* [Problem requirements]:
Count the lines in the records below that contain the string "magnifier", matching case exactly, and give only that number.

* [Records to use]:
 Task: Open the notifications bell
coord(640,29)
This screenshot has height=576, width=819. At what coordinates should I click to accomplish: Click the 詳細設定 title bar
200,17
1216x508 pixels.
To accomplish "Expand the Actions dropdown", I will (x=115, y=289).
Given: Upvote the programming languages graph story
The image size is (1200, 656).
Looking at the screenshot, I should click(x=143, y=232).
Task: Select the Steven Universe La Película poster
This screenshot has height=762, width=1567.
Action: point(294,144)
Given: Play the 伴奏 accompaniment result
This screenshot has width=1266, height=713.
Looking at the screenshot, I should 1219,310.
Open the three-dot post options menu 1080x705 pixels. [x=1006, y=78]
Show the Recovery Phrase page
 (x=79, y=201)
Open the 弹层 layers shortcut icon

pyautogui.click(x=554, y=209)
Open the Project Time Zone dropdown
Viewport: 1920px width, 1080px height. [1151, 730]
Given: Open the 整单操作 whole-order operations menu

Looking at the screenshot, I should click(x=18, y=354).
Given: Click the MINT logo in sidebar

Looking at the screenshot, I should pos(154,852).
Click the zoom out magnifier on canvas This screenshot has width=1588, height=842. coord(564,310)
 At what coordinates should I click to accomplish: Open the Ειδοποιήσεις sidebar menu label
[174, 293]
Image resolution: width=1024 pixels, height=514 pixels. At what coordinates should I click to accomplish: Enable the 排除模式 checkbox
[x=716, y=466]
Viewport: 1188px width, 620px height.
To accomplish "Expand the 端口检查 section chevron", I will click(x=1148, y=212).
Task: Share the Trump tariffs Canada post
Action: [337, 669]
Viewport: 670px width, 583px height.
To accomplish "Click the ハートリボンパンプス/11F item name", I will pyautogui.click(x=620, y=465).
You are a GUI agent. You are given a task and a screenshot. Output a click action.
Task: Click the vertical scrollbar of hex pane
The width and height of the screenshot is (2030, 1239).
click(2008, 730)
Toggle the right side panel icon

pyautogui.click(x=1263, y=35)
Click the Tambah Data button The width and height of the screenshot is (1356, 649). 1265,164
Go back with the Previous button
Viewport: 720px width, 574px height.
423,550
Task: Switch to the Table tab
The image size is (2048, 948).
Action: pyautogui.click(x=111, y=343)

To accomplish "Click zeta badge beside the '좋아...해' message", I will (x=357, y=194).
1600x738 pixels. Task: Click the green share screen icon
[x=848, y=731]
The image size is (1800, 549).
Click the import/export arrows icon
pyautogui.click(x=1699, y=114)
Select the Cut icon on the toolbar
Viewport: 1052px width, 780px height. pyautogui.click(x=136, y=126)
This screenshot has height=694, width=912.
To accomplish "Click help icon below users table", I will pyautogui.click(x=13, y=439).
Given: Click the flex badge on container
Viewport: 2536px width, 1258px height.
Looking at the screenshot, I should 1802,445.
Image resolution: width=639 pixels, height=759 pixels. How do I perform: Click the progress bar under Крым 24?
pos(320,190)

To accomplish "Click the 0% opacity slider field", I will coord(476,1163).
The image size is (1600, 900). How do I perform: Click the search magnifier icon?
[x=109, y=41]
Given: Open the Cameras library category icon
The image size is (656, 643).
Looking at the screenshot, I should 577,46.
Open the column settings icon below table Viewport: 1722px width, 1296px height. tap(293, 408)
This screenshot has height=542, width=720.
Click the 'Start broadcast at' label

* [Solution for this problem]:
2